Major Publications
This Element examines eighteenth-century manuscript forms, their functions in the literary landscape of their time, and the challenges and practices of manuscript study today. Drawing on both literary studies and book history, we offer a guide to handwritten manuscripts produced in the first era of print dominance, 1730-1820. After an opening survey of sociable literary culture and its manuscript forms, numerous case studies explore what can be learned from three manuscript types: the verse miscellany, the familiar correspondence, and manuscripts of literary works that were printed. A final section considers issues of digital remediation, and the Element concludes with a brief case study of the movement of Phillis Wheatley's poems between manuscript and print.
The Manuscript Book in the Long Eighteenth Century, special issue of Eighteenth-Century Life, co-edited with Alexis Chema, forthcoming.
This special issue celebrates the vitality, variety, and cultural significance of scribal book production in the transatlantic anglophone world of the eighteenth century. Each of its 11 original essays is based on archival study of one or more of these unique books (or, in a few cases, proto-books), illustrating and theorizing the expressive, sociable, meaning-making, aesthetic, and memorializing impulses that are manifested in their pages.
This volume presents new knowledge about womens contributions to manuscript and print production and circulation throughout the long eighteenth century. An introduction by Margaret J.M. Ezell is followed by 15 original essays and five responses; our co-authored conclusion takes stock and issues new challenges to scholars of women's book history.
Since the publication of Pamela in 1740, Samuel Richardson has been variously understood as moral crusader, advocate for women, pioneer of the realist novel, and print innovator. Situating his work within these social, intellectual, and material contexts, this new volume of essays identifies his centrality to the emergence of the novel, the self-help book, and the idea of the professional author, as well as his influence on the development of the modern English language, the capitalist economy, and gendered, medicalized, urban, and national identities.
This book offers the first study of manuscript-producing coteries as an integral element of eighteenth-century Britain's literary culture. I profile four interrelated and influential coteries, focusing on each group's deployment of traditional scribal practices, on key individuals who served as bridges between networks, and on the aesthetic and cultural work performed by the group. The book also explores points of intersection between coteries and the print trade, whether in the form of individuals, publishing events, literary conventions, or remediated texts. Together, these instances demonstrate how scribal modes shaped modern literary production.

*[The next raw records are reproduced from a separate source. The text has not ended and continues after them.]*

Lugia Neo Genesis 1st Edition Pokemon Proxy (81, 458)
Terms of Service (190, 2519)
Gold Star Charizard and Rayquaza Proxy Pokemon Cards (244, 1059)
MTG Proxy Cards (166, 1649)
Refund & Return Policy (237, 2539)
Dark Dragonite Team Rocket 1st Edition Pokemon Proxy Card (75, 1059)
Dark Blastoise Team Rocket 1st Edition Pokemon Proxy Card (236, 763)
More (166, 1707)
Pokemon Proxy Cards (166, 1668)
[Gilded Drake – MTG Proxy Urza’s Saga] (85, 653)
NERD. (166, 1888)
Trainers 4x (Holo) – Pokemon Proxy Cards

Samuel Richardson was a highly regarded printer and influential novelist when he produced his final work of fiction, The History of Sir Charles Grandison (1753). Covering the period 1750-1754, many of the fully annotated letters in this edition are published from manuscript or in their entirety for the first time. These letters record Richardsons relationships with leading cultural figures including Samuel Johnson and Elizabeth Carter, his mentorship of other authors, his responses to the Irish piracy of his novel, and his exchanges with anonymous fans and critics.

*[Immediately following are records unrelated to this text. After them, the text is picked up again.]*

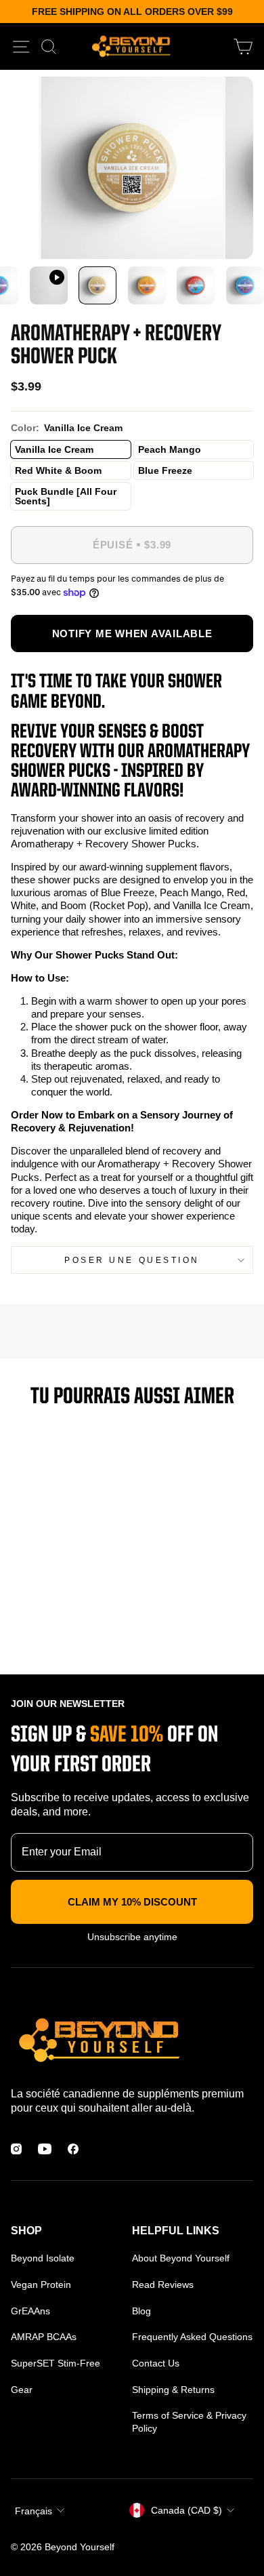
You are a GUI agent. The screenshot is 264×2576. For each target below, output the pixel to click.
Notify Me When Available (132, 633)
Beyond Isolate (42, 2258)
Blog (141, 2311)
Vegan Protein (41, 2284)
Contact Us (155, 2363)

This book studies women who, though often dismissed as didactic and imitative novelists, were actively and ambitiously engaged in a range of innovative publications at the height of the eighteenth century. Using personal correspondence, publication patterns, records of contemporary reception, and sociological models of professionalization, I demonstrate that Frances Sheridan, Frances Brooke, Sarah Scott, Charlotte Lennox, Sarah Fielding, the Minifie sisters, and the early Frances Burney were active and accepted participants in the literary public sphere of the day. I conclude with a speculative examination of their gradual disappearance from literary history.
This is a collection of ten original essays, with an account of the Montague Collection at the Huntington Library, a Bluestocking bibliography, and brief biographical accounts of key Bluestocking women. The co-authored introduction, entitled "A Bluestocking Historiography," examines the varying evaluations of the Bluestockings' literary, cultural, and political significance in their time and in subsequent historical accounts.
Part Two: Reflections on the Sequel. Co-edited with Paul Budra, U of Toronto P, 1998.
Thirteen original essays on the phenomenon of narrative continuation from Homer to The Terminator. The co-authored introduction interprets the sequel as a site where the historically particular and interdependent conditions of creation, production, dissemination, and response are made legible. My essay in this volume examines a number of eighteenth-century sequels by women, suggesting links between their use of the form and their place in the developing market for print.
This study brings eighteenth-century theories of sociability and conversation to bear on novels which employ structures and tropes of circularity to model a socially conservative ideal of cohesion and consensus. The novels examined include Sarah Fielding's David Simple (the original Adventures and Volume the Last), Samuel Richardson's continuation of Pamela, his final novel Sir Charles Grandison, Henry Fielding's Amelia, Sarah Scott's Millenium Hall, and Tobias Smollett's Humphry Clinker.